Records provided
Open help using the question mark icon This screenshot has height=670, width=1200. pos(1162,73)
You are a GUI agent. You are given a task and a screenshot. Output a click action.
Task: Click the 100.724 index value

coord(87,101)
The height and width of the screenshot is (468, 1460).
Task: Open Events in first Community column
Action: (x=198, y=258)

Stated goal
Copy all of the material above, line for line, without changing anything.

Written response
Open help using the question mark icon This screenshot has height=670, width=1200. pos(1162,73)
You are a GUI agent. You are given a task and a screenshot. Output a click action.
Task: Click the 100.724 index value

coord(87,101)
The height and width of the screenshot is (468, 1460).
Task: Open Events in first Community column
Action: (x=198, y=258)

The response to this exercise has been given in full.